Methods: The current review was based on a Medline (Pubmed) literature search through May 2003, focused on Sjogrens syndrome, other vasculitides, multiple sclerosis (MS), specific MRI techniques, and MRI findings with regard to the above-mentioned diseases. Additional literature was identified in the reference sections of articles listed in Medline.

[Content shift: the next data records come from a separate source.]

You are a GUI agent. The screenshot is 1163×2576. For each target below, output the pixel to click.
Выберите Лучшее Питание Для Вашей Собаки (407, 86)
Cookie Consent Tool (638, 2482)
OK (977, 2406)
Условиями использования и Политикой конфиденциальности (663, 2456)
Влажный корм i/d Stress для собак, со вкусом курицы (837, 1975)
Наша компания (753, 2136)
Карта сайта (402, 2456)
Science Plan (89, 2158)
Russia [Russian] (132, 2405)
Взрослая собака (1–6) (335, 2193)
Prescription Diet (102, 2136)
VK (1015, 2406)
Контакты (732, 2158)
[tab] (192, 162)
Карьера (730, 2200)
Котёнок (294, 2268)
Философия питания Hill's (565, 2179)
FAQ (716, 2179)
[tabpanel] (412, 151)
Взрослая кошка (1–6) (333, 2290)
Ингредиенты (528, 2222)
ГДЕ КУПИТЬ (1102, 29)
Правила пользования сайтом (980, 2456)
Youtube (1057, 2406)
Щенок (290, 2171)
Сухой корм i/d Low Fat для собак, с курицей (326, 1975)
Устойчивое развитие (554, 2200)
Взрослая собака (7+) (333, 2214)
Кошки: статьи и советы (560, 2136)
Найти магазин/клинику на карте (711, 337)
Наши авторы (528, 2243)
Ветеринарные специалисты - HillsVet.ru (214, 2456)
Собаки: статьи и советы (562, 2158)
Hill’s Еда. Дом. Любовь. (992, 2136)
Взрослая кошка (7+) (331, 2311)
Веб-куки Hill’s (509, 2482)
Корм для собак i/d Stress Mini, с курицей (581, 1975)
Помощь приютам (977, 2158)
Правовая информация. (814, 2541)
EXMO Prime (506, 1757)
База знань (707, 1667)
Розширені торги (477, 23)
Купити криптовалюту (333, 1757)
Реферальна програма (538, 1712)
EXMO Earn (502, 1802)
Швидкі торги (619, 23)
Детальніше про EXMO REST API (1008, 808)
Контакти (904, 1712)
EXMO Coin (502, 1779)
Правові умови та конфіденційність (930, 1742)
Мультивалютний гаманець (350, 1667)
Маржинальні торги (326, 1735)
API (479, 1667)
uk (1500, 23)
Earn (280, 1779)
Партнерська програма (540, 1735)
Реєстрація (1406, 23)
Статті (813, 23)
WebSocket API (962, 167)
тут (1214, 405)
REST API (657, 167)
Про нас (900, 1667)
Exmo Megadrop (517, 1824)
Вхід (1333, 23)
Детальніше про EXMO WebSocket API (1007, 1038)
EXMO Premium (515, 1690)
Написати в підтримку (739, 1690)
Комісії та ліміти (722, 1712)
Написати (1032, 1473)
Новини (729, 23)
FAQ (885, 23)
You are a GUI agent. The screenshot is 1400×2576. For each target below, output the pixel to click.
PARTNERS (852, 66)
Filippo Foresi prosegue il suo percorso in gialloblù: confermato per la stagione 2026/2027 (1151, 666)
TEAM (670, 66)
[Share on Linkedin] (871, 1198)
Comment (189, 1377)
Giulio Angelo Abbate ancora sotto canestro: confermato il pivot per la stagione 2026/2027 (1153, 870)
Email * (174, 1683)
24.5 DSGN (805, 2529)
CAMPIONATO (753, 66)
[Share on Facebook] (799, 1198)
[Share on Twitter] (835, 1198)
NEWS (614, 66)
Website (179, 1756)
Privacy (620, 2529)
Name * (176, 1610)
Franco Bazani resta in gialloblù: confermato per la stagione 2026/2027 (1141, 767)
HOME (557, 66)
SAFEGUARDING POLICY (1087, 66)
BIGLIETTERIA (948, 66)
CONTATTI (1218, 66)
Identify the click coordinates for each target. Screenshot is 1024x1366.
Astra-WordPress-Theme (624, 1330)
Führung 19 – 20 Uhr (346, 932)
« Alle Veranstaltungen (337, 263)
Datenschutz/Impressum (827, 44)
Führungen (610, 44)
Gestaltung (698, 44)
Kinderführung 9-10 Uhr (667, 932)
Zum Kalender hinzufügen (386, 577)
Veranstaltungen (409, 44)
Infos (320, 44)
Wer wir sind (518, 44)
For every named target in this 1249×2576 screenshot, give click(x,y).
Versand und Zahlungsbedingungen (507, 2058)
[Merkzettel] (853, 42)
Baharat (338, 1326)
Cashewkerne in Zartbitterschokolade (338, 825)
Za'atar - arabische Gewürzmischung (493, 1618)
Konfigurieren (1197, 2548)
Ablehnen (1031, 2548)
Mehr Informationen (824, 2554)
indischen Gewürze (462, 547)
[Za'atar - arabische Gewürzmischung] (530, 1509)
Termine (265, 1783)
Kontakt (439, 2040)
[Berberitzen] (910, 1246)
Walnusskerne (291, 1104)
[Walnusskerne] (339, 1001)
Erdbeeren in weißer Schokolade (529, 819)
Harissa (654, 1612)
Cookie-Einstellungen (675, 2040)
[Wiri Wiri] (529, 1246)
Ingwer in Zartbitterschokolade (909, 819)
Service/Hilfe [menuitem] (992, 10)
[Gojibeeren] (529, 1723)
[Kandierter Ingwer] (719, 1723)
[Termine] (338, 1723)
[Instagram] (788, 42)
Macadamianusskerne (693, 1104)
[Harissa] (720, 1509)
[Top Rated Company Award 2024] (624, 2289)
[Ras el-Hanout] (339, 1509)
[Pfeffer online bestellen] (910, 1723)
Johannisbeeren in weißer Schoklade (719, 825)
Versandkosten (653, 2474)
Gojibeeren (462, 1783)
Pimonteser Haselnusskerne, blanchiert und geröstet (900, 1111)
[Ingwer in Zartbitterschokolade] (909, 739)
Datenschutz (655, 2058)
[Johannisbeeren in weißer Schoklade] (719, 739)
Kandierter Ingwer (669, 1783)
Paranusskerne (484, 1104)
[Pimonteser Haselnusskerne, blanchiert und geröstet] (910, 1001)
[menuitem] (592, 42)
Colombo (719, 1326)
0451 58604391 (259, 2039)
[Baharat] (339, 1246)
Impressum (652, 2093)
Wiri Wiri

Results: Severe CNS manifestations reminiscent of MS have been described in pSS patients. Moreover, the prevalence of nonfocal neuropsychological abnormalities has been found to be elevated in some pSS patient populations. MRI studies suggest discrete cerebral tissue damage even in neurologically asymptomatic patients. However, small white matter lesions are nonspecific and may be related to age or cerebrovascular risk factors such as hypertension. A large controlled study, complementing established T2-weighted MRI with fluid-attenuated inversion recovery (FLAIR) to achieve high sensitivity in lesion detection, could indicate the disease specificity of white matter lesions in pSS. Newer MR techniques, such as spectroscopy and magnetization transfer imaging, applied, for example, in MS and systemic lupus erythematosus (SLE) to evaluate CNS tissue injury, could help determine the extent and mechanisms of macroscopic and microscopic CNS lesions in pSS.
Conclusions: Future controlled studies will be necessary to more precisely estimate the prevalence of CNS lesions in pSS, specifically of discrete white matter abnormalities. Newer MRI techniques have the potential to provide information on the severity and pathophysiological mechanisms of CNS tissue damage.